With the player prefab mostly in place, I duped it and wrote a special controller script to drive it around autonomously as a bot. I sketched out an initial plan for its search and destroy behavior flow.
I gave this new prefab a big, green, cone collider attached to the end of its nose. They randomly scan around the environment “looking” for enemies. If another tank enters the collider’s trigger, the controller script then calculates the distance and angle between the two tanks.
At this stage, a human player would typically take an instinctive guess at the pitch and power for the initial shot and then adjust and tune the controls until a hit is achieved. I wanted to simulate that kind of imperfect, but adjusting behavior.
The first step was to establish what my bot’s first instinctive guess should be. I setup a target at various distances and manually fired at it, recording the power used to achieve a successful hit (with a constant pitch and no wind conditions). I plotted these to a graph and then punched these values into a function equation finder. I used this equation to drive the power setting for the bot’s initial shot.
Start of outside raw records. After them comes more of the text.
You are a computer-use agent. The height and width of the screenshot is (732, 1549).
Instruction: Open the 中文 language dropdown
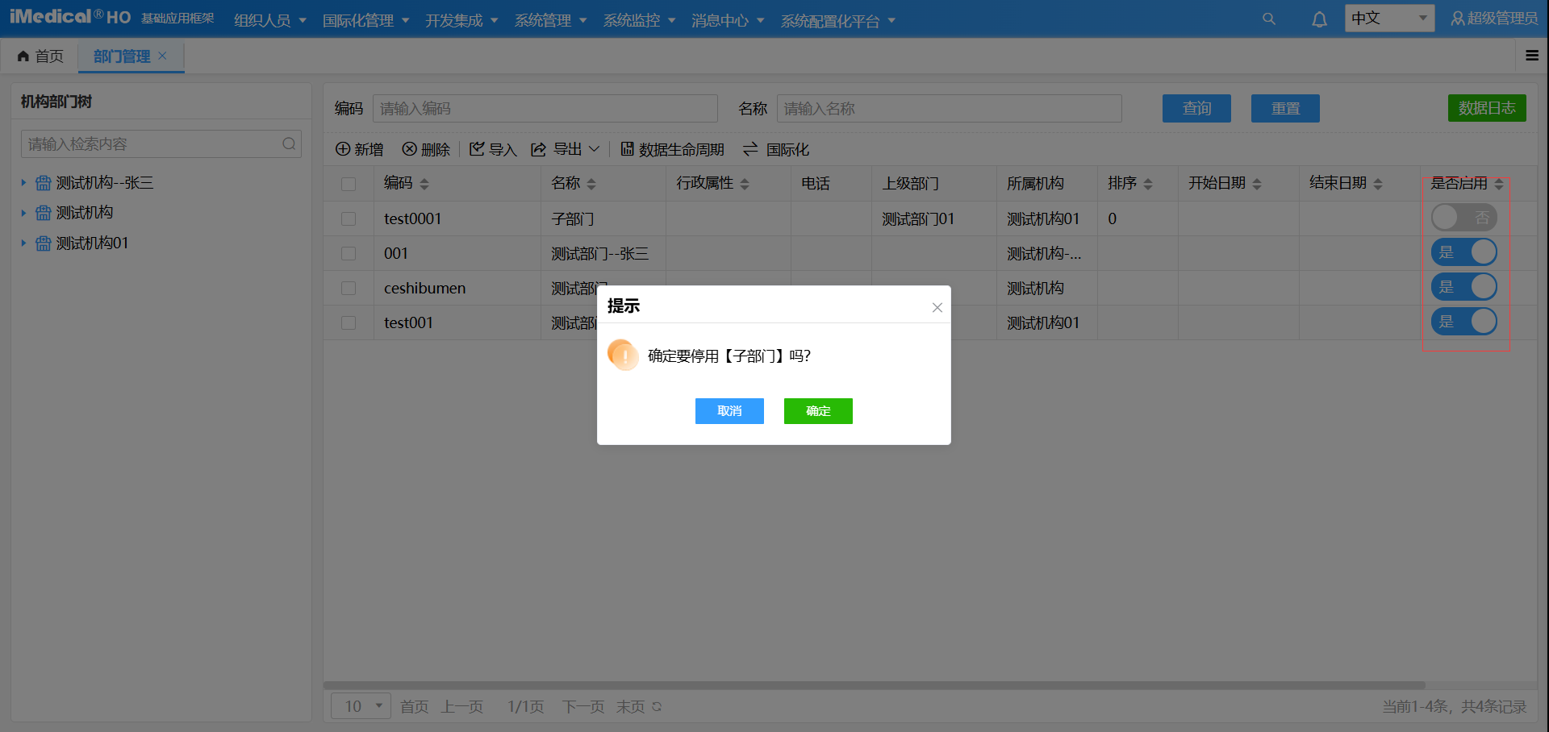click(1388, 19)
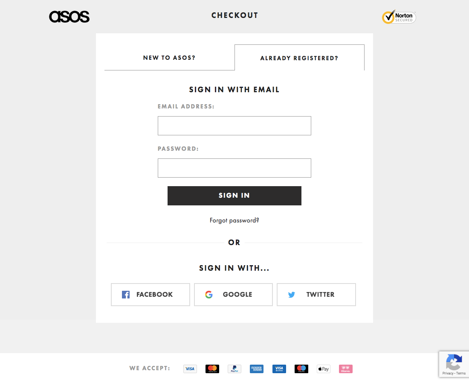Click the Visa payment icon
The width and height of the screenshot is (469, 383).
click(x=190, y=368)
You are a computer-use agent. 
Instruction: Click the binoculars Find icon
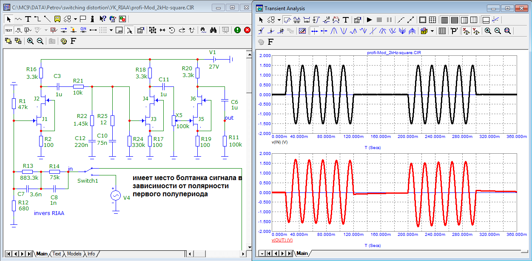coord(214,30)
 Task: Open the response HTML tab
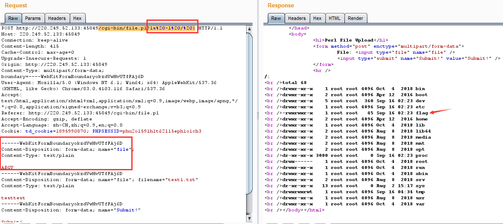click(334, 18)
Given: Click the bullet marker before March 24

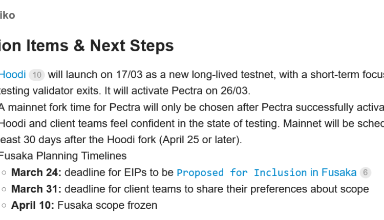Looking at the screenshot, I should [4, 173].
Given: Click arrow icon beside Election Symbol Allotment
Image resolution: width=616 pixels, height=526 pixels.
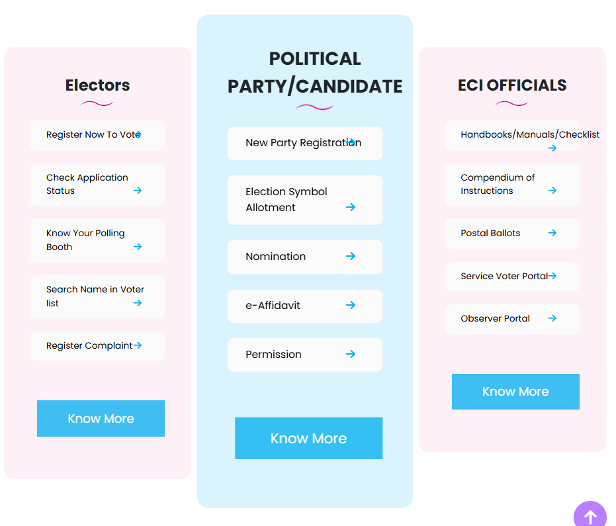Looking at the screenshot, I should coord(351,207).
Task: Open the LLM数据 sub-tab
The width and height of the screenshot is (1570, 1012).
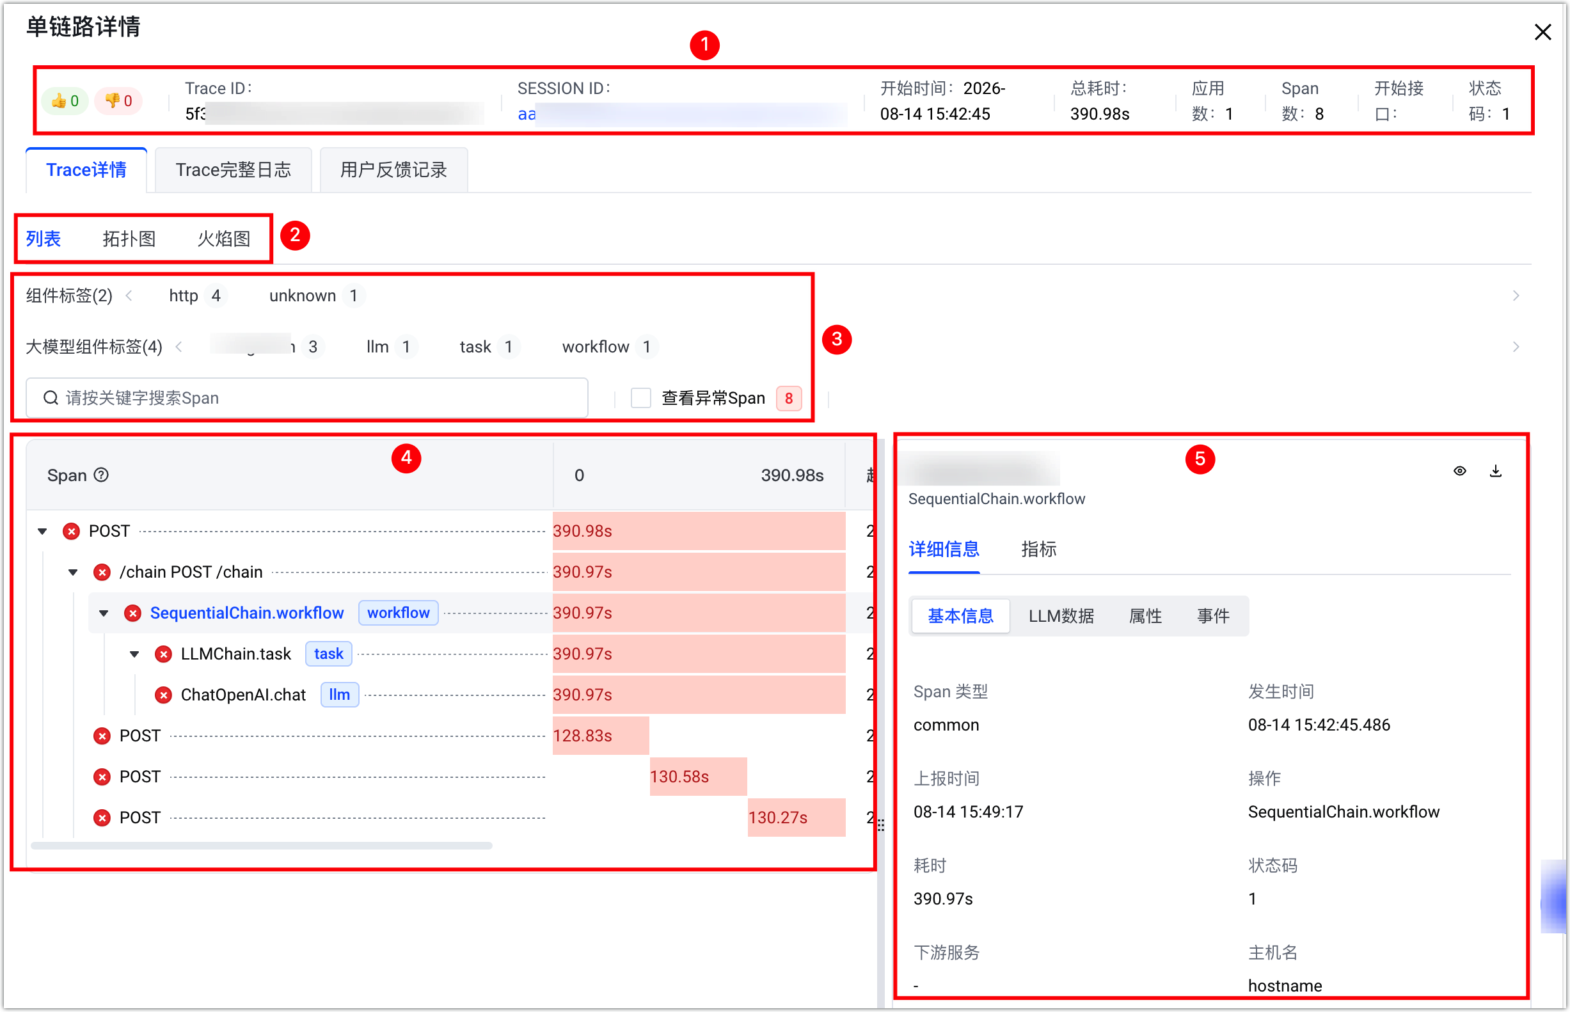Action: pyautogui.click(x=1061, y=616)
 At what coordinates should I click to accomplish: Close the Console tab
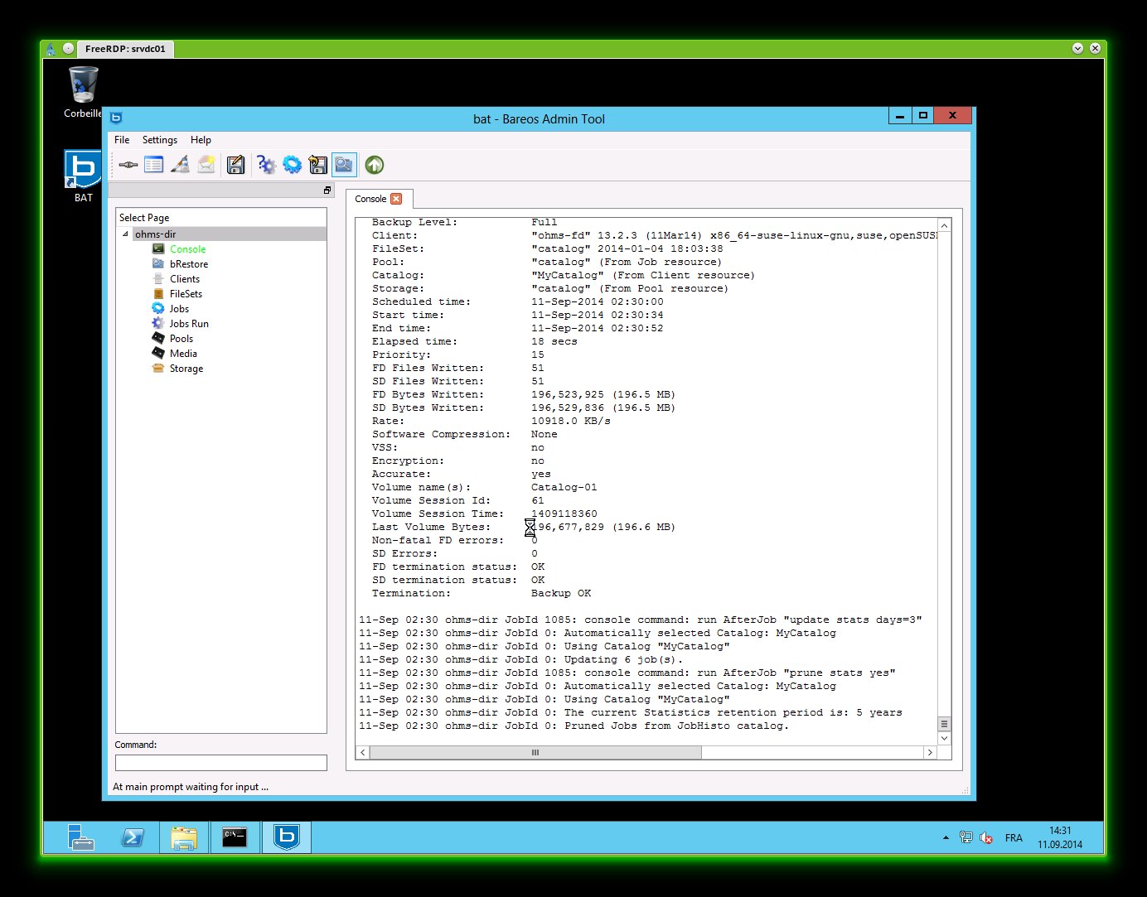tap(396, 199)
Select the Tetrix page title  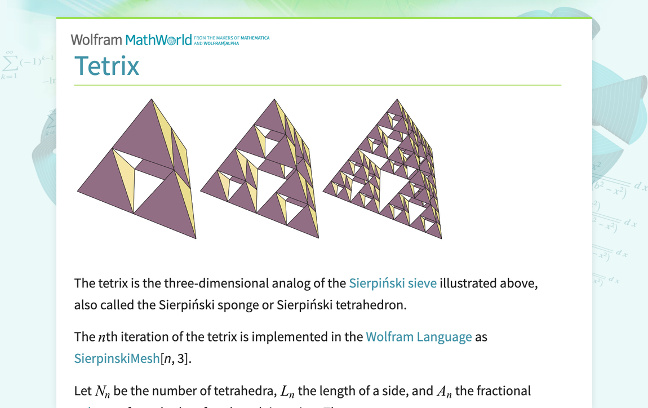(x=107, y=66)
If the projectile misses (which is very likely since bots are also affected by wind!), it will determine if the shot landed too far left or too far right from the target. Then, it will adjust its facing by a random angle and repeat this sort of adjustment until it has successfully hit its target. It does a similar adjustment for its power if the shot lands in front of or behind its target.
Bots spawn in at random locations. You can see two of them working reasonably well in this video. That said, this is a very simple test and if I were to continue, I’d want to account for varying elevations, occlude the bot’s visibility so it can’t see through obstacles, and introduce movement as a way of scouring the environment and evading attacks.